Find all 3-digit numbers such that the sum of the digits is 11 times less than the number.

Actually, I used Google Translate, because I did not know the grammar.

Ah okay, no worries mate.

Thank you @ParthKohli .
Now solve this.

What about 198?

oh myyy...

You don't find easy ways...

Also 0 :-)

0 is not a 3-digit number @whpalmer4 .

\[11a + 11b + 11c = 100a + 10b + c \iff -89a + b + 10c = 0\]

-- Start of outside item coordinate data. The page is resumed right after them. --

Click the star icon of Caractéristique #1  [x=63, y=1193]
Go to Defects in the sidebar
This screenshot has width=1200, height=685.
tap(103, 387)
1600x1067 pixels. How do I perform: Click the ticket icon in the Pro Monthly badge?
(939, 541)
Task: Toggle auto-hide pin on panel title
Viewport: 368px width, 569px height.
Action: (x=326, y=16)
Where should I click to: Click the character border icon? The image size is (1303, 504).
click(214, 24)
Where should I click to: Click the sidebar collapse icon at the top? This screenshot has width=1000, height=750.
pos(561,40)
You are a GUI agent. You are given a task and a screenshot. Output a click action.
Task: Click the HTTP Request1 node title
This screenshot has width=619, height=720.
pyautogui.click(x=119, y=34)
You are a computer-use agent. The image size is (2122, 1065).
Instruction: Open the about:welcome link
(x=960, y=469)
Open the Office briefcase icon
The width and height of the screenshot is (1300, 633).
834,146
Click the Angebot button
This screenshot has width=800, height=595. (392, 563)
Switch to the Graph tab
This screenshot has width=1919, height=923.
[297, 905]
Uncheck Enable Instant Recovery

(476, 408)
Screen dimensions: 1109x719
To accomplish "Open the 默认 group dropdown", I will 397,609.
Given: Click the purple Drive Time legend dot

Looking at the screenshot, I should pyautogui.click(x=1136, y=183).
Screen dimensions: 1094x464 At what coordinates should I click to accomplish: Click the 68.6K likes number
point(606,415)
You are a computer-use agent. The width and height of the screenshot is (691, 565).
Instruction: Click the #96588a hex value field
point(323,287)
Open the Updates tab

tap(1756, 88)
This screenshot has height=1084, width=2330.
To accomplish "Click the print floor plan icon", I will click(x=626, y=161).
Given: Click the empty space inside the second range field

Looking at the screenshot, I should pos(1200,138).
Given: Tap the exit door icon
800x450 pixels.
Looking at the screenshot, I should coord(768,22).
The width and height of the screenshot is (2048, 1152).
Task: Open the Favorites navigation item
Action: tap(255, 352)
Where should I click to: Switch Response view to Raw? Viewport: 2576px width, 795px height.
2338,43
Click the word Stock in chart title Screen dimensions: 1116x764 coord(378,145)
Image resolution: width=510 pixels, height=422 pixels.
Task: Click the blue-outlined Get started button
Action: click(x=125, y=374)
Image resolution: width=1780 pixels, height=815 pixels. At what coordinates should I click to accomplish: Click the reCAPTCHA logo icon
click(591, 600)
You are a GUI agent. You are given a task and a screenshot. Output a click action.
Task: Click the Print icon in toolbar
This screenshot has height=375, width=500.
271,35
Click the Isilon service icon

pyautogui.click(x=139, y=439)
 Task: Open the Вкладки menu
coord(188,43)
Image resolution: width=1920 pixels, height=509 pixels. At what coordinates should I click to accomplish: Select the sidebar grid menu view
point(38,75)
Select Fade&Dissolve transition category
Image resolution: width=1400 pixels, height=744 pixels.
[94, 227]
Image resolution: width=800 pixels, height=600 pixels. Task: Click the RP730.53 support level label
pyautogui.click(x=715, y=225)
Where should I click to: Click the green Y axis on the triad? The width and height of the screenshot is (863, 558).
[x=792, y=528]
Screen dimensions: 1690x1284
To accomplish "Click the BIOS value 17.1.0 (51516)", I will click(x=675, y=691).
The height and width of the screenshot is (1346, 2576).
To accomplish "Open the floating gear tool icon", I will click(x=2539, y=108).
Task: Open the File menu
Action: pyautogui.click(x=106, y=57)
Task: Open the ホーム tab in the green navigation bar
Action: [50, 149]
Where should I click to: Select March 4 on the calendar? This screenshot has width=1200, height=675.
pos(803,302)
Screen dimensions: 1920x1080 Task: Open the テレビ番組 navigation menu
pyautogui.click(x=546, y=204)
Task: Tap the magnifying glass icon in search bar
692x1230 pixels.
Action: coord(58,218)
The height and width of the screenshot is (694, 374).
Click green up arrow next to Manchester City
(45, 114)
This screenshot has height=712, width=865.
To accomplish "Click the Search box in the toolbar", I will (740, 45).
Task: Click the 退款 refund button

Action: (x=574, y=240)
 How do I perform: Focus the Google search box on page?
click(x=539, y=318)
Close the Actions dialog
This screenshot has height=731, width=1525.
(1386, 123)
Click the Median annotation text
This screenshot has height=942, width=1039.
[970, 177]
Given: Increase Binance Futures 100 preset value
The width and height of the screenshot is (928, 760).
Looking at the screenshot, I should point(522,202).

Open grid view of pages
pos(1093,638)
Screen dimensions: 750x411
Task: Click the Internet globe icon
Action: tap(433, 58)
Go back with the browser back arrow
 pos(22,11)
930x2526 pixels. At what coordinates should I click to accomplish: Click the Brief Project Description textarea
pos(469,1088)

Yes. It is easier to find.

Yeah, let's try \(a = 1\). Then \(b = 9\) and \(c = 8\) which is exactly what @whpalmer4 said

If \(a = 2\), then \(b = 8\) but \(c > 9\).

So I guess \(198\) is the only number.

(though it will toss out 000 as a solution)

I would give you both medals if i could.

Don't worry, whpalmer has mine.

@whpalmer4 Don't worry with the 000. We can figure out trivial solutions in the end. :-D

Fun little late-night problem :-)

Holy Wolfram|Alpha!

\[17a + 17b + 17 c= 256a + 16b + c\]

That?

Yes, that's it, I think.

And the solutions can't exceed \(15\).

What's that? Mathematica?

Yes.

I'll check back in the morning to see what you guys have figured out :-)

Nah, I am pretty bad at mathematics, I'd just leave this thread and we'd on this tomorrow. =)

Work on this*

Ok. I'll try. Good night.

So, 9*10*10+1*10*8+1*9*1

Sorry, it is 8*10*10+1*10*8+1*9*1=889